第29号から連載復帰との事、衷心より言祝ぎ申し上げます。
さて、「今の週刊少年マガジンの低迷を、僕が救う」と本誌幕間で大言壮語されていたのを記憶しておりますが、低迷の素因が何なのか、と言うことを瀬尾さんは果たして十分に理解されているのかどうか、少しばかり疑問に思います。
週刊少年マガジンの90年代からの古参の読者の端くれとして、瀬尾さんがクロスオーバーを嚆矢として涼風で開花し、君のいる町と、曲がりなりにもあなたの作品の善悪を論評してきたものとして、一つ尋ねたき儀があります。まあ、答えてくれないのを承知で投げかける言葉なのですが、W'sからクロスオーバーまでのスポーツ漫画から涼風におけるスポーツ漫画とラブコメの融和、そして君町の完全ラブコメディ。
私は残念ながら挫折してしまいましたが、風夏の「音楽漫画」。あなたが本当に描きたい基本分野は何なのだろうか。という疑問はついに払拭されることはないまま、6月の新連載に向かう事になるのでしょうか。

ただ、一つだけ共通するのはヒロインの「裸」描写。

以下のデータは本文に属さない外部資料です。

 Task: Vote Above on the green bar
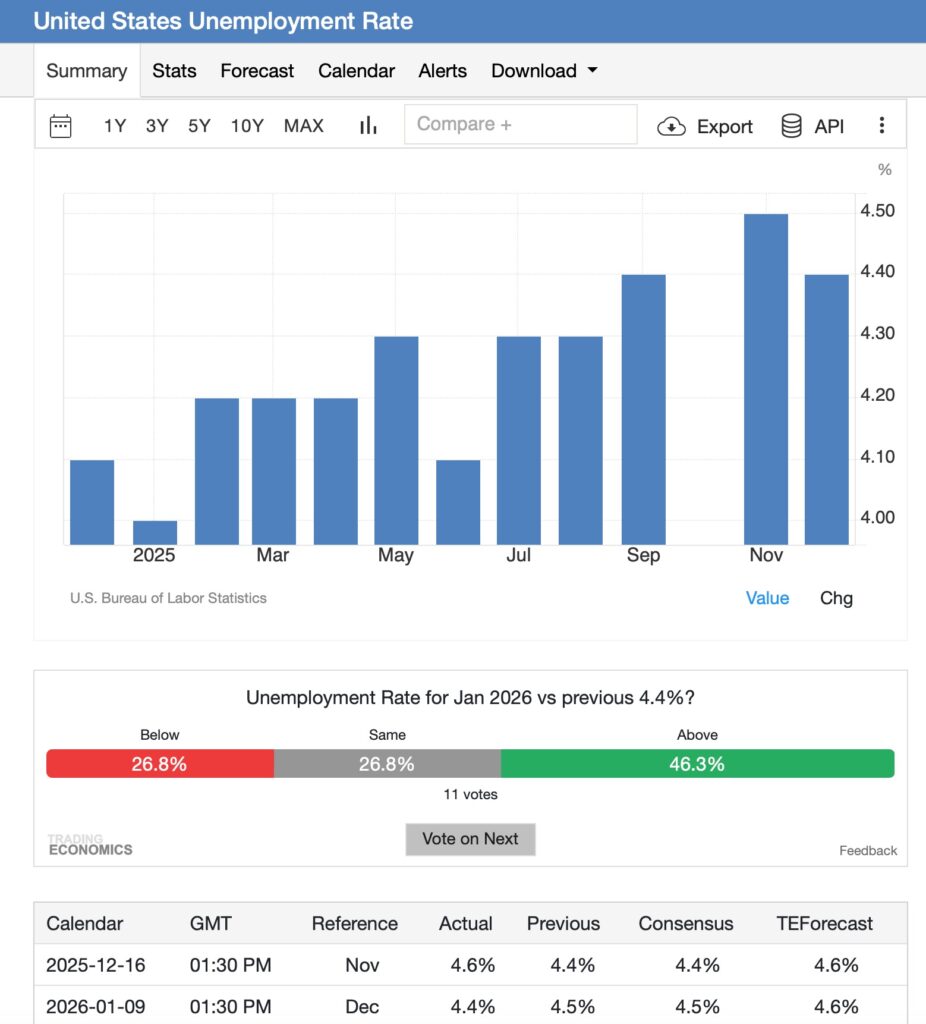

今度の新連載もヒロインに過多と言われるようなサービスカットを濫発することは始まる前から解っていることですが、あなたも自身の漫画改革を図らざるを得ない時機に来ていると言う事なのでしょう。
大作・涼風、そして現状最大のヒット作品である「君のいる町」に遠く及ばなかった、涼風の娘を死亡退場させた「風夏」。
確かに、週刊少年マガジンの重鎮として、瀬尾氏や真島氏などの名前がないのは寂寥の感が否めませんが、あなたは年齢相応に青年誌系で活躍するべき時であると思われませんか。

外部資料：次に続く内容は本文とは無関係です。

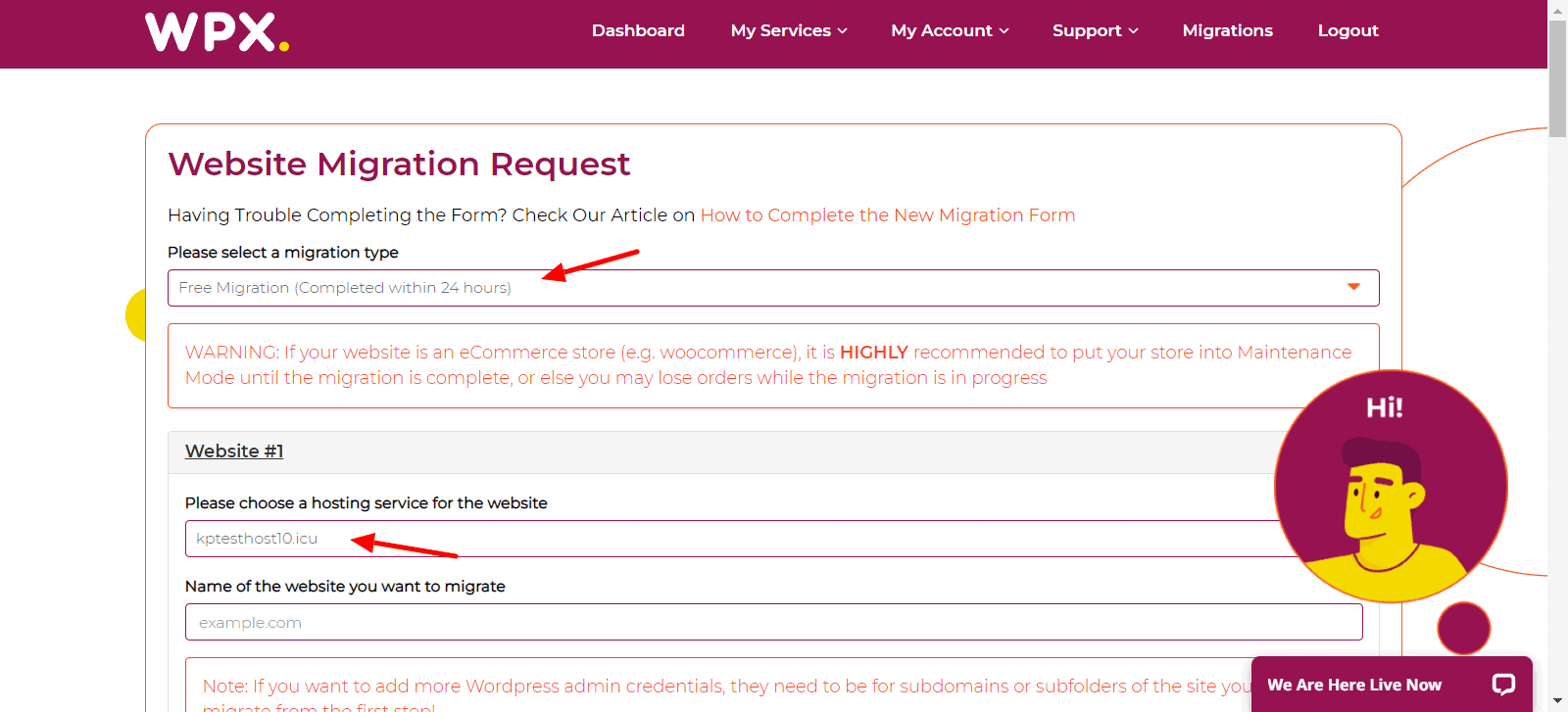Focus the website name field with example.com placeholder
The image size is (1568, 712).
[773, 622]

ツイッターやFacebookなどのSNSを良いように解釈して「風夏」も進めていたようですが、物事の本質は、一人の人間が行っていること(複数アカウント等)と識るべきです。風夏は聞くところによれば、半ば強引に収斂させたようですが、以前より、私が述べていたように、「10年先に語り継がれる作品」であるかどうかは、もはや言わずもがなです。

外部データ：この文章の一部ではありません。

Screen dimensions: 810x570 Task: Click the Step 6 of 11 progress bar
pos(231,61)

新連載の準備は既にすみ、複数回を執筆している昨今かとは思いますが、どうですか? 構成など、やっていることが過去作品と同じではありませんか。
今までと変わらず、あなたのお友達や身内・知己をネタにした作品となるのならば、短命は否めないでしょう。
今度こそ手ずから批判の素因を取り除き、読者の声を傾聴し、真の意味でマガジン再生の旗幟を振るうことを切望します。